On December 27, 2011 following receipt of the mental health evaluation, the court held a Status Conference re: Competency and found that Defendant Hinks was presently mentally and legally competent. Thereafter, he entered a plea of guilty to counts two and three of the three count indictment. [D.E. 128, 129.]

On March 26, 2012 Hinks was sentenced to a below guidelines range (117-131 months) sentence of 111 months. This consisted of 51 months on count two and the mandatory 60 month consecutive sentence on count three. On that same day the court issued its judgment and commitment order. [D.E. 180.]


28 U.S.C. § 2255(f) provides "a 1-year period of limitation shall apply to a motion under this section. The limitation period shall run from the latest of - (1) the date on which the judgment of conviction becomes final."

The Supreme Court has defined "final" in the context of a habeas review as "when a judgment of conviction has been rendered, the availability of appeal exhausted, and the time for a petition for certiorari elapsed or a petition for certiorari finally denied." Griffin v. Kentucky, 479 U.S. 314, 321 (1987).

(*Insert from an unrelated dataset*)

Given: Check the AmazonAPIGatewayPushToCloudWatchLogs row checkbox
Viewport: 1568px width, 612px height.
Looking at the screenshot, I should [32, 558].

In any event, had he intended to appeal, his notice of appeal should have been filed 14 days following entry of judgment, or by April 9, 2012. See Rules of Appellate Procedure, Rule 4(b)(1)(A). When he did not seek an appeal, his conviction became final at that time. To put it another way, as of April 9, 2012 the "availability of appeal [was]exhausted." United States v. Schwartz, 274 F.3d 1220, 1223 (9th Cir. 2012. His one year period within which to file his 2255 petition expired April 9, 2013. His Motion to Vacate, Set Aside or Correct his Sentence pursuant to 28 U.S.C.§ 2255 was filed over two months past the statute of limitations. [D.E. 191]

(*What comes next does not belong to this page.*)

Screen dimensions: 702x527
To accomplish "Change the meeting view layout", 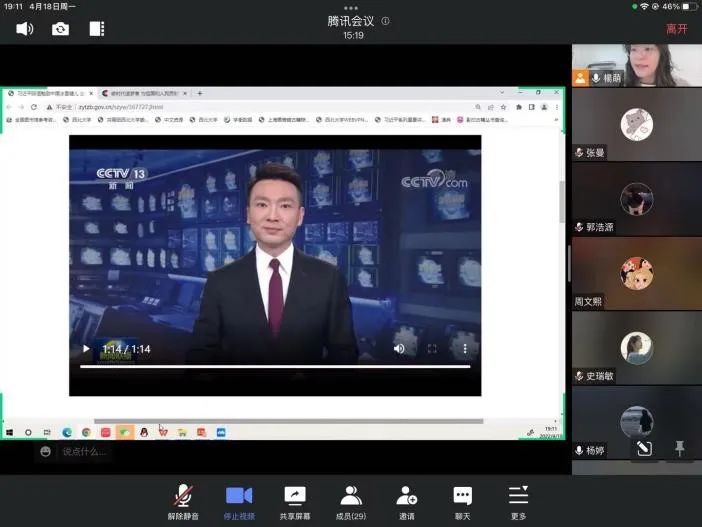I will [x=96, y=28].
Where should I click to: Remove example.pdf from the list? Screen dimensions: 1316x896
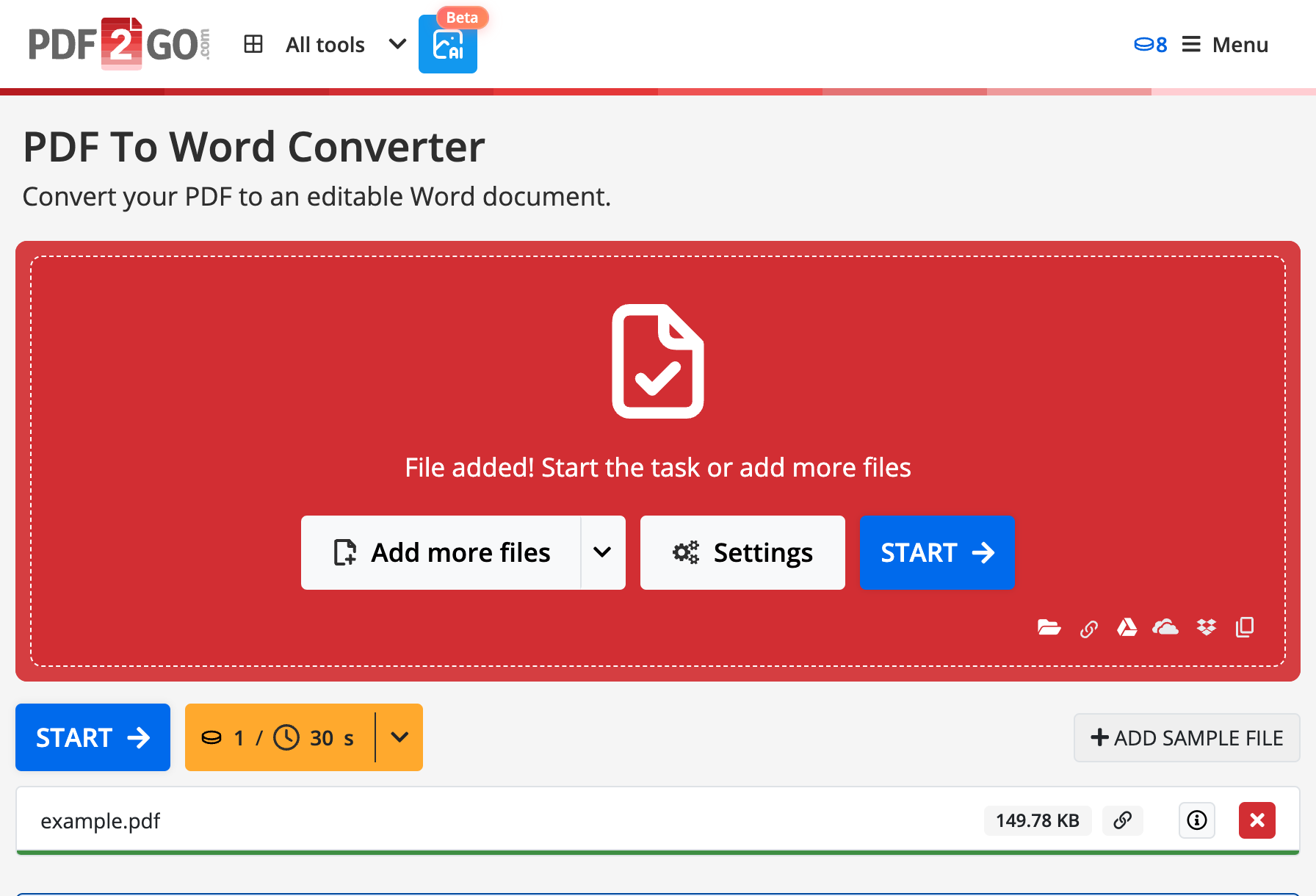[1257, 820]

Hinks did not file his petition until June 17, 2013-well after the one year statute of limitations. Putting aside for the moment the lack of merit in Hinks' petition given that he received a below guidelines sentence, his petition is time-barred.

Here, Hinks appeared to be the more "blood-thirsty" of the group. That is to say, any argument his counsel might have made regarding sentence entrapment, likely would have had only a marginal or no effect on the ultimate sentence. Quoted here is an excerpt of paragraph 15 of the PSR reflecting conversations between the undercover special agent and members of the conspiracy:

On May 18, 2011, the UC-SA and UC-SA2 met with Woods, Taylor, and Hinks, to further discuss the robbery plans. During the meeting, UC-SA inquired to Taylor, "so this is your guy?" referring to Hinks to which Taylor replied, "yeah, this is my guy, " and pointed to Hinks. Hinks said that he had been doing this type of thing since he was young and that he needed to know who needed to be hurt. He said "I don't need no trace backs, I'm gonna be the last person to walk out, " meaning that he did not want to leave any evidence behind. Hinks made a statement which indicated that the guards were going to be killed after the robbery.

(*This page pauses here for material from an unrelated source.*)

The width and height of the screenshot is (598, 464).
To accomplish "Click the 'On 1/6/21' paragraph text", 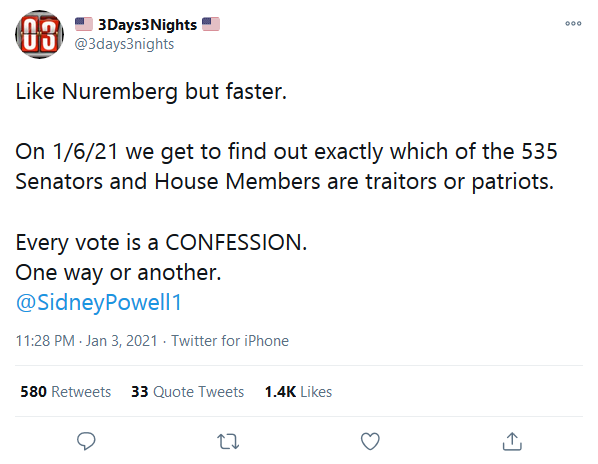I will coord(286,166).
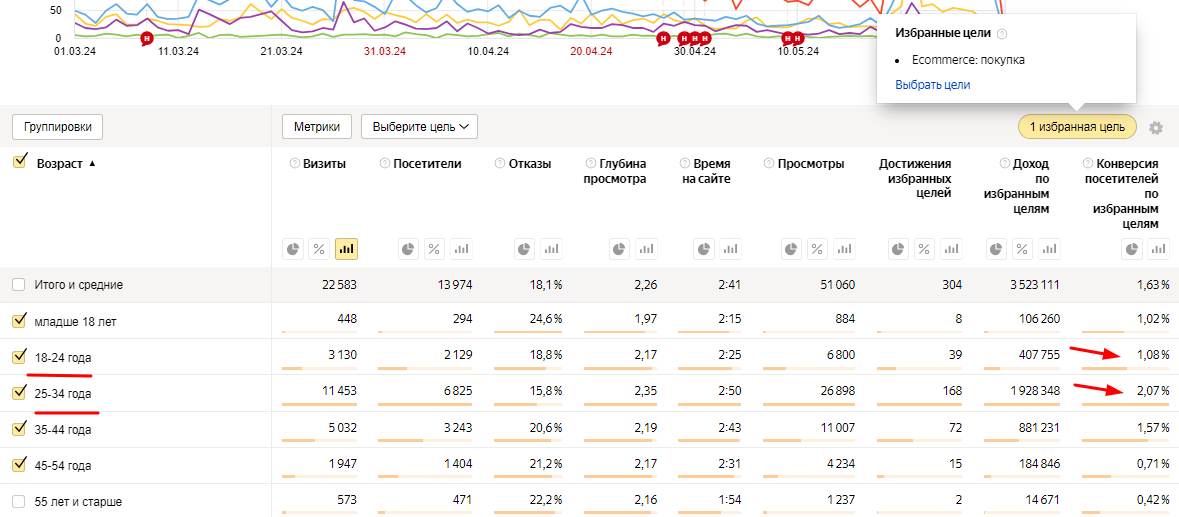
Task: Open the 1 избранная цель selector
Action: point(1077,127)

In addition, his argument of sentence entrapment, had it been made, would have had little or no traction. Instead of being intimidated by the amount of drugs allegedly at the stash house, he seemed to welcome the challenge of repackaging and reselling the drugs. During that final conference among co-conspirators, "Hinks also stated that he had previously broken down and repackaged cocaine." PSR, ¶ 15.

Hinks makes no argument that equitable tolling applies in this case, therefore it will not be addressed. The court will note however, that no basis for equitable tolling is evident to the court.


Hink's Petition for Writ of Habeas Corpus is time-barred under 28 U.S.C. § 2255(f). The government's Motion to Dismiss (ECF No. 194) is GRANTED; Hink's petition is hereby DISMISSED WITH PREJUDICE.